Using AI to better treat aortic stenosis

“We take images of patients who have aortic valve disease, along with additional data based on their clinical state, their demographics, their blood tests, and other information we can capture from hospital databases, and we put that into sophisticated machine learning algorithms to determine risk prediction,” says A/Prof Namasivayam.

“Our lab is looking at things like disease progression in people who have early stage disease – that is how their disease progresses over time and how that leads to remodelling of the heart that's potentially dangerous in the future.”

While there are effective therapies available for the treatment of AS - such as valve replacement, either surgically or through transcatheter approaches - one of the greatest challenges of the condition is knowing the optimal timing for these therapies.

“The current approaches to determining how severe a person's AS is are limited,” says A/Prof Namasivayam.

“Even if we use the gold standard approaches, there are a large group of patients - some studies have shown up to 50 percent - where the true severity of the disease is not clearly met on initial testing. And so that means two things happen: either we miss people and they get treated too late, or they're treated too early because we think it's more severe than it really is. This leads to bad outcomes in both directions.”

For those patients where valve replacement is being considered as a treatment option, A/Prof Namasivayam and his team have been working on an algorithm that can predict survival post replacement.

“This will be an incredibly useful tool because if we can identify the group of patients who are at greater risk of dying post replacement, we can potentially identify the factors that are causing this discrepancy and address them,” says A/Prof Namasivayam.

A/Prof Namasivayam and his team are also working on using machine learning to review imaging for AS patients in greater detail.

“We are using image-based computer vision, which is the same sort of system that self-driving cars use to recognise their environment, to read CT scans to a level of detail that we are not physically able to see,” says A/Prof Namasivayam.

“This technology reads into the deep encoding of each frame of the thousands of frames that we take per patient. Which is really exciting because it’s superior to what a human could do.”

A/Prof Namasivayam and his team set up the Institute’s Heart Valve Disease and Artificial Intelligence Lab in 2021. With early data from their research now starting to come through, they are hoping this knowledge can be put to use in clinical practice over the coming years.
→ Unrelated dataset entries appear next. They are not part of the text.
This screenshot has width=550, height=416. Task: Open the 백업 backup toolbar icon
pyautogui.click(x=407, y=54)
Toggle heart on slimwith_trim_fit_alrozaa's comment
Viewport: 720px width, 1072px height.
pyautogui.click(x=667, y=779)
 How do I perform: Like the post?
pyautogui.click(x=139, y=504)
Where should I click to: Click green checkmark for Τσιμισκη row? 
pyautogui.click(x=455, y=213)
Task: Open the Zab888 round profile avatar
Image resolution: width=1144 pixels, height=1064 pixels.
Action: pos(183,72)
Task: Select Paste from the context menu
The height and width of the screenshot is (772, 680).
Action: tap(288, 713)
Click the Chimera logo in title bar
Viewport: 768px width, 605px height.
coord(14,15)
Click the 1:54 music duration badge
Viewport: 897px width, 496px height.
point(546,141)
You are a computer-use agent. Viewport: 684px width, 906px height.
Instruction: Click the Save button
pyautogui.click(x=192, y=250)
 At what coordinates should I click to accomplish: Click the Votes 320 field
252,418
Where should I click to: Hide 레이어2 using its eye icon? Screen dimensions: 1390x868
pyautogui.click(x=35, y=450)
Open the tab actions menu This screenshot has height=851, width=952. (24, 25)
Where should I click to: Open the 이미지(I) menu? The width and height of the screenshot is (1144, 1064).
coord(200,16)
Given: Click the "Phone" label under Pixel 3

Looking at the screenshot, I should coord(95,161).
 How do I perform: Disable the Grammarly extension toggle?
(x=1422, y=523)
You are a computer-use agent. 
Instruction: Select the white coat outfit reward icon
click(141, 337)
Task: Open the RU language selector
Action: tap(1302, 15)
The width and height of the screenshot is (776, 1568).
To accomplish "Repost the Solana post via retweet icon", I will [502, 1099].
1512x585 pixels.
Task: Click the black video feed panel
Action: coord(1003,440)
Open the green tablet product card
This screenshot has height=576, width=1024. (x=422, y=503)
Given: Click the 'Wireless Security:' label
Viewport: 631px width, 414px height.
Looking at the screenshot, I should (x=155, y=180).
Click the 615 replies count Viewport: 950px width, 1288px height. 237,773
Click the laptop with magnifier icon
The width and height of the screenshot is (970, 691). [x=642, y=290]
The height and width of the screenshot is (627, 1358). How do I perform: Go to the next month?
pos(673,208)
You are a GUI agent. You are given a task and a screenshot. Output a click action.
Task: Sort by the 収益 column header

“I'm quite interested in making practical solutions that clinicians can use rather than just putting out research, which is important, but as a cardiologist I also want to make something that's usable to improve outcomes for the patient,” says A/Prof Namasivayam.

“I work closely with patients who suffer from AS and I’ve seen the impact it can have on their quality of life. If we can treat these patients sooner and more effectively, we can potentially avoid adverse events and help people live longer and feel better – which is always our goal.”

While A/Prof Namasivayam can see both the positives and negatives of an AI-focused future – including the potential to address or exasperate health inequalities – his philosophy with AI is that it’s better to be the driver than the passenger.

“I think it’s important that we don’t just go along for the ride, we need to try to control this new technology - set the future, set the tone and participate. And I think we are in a unique position at the Institute to become a centre of excellence in this field over the coming years,” says A/Prof Namasivayam.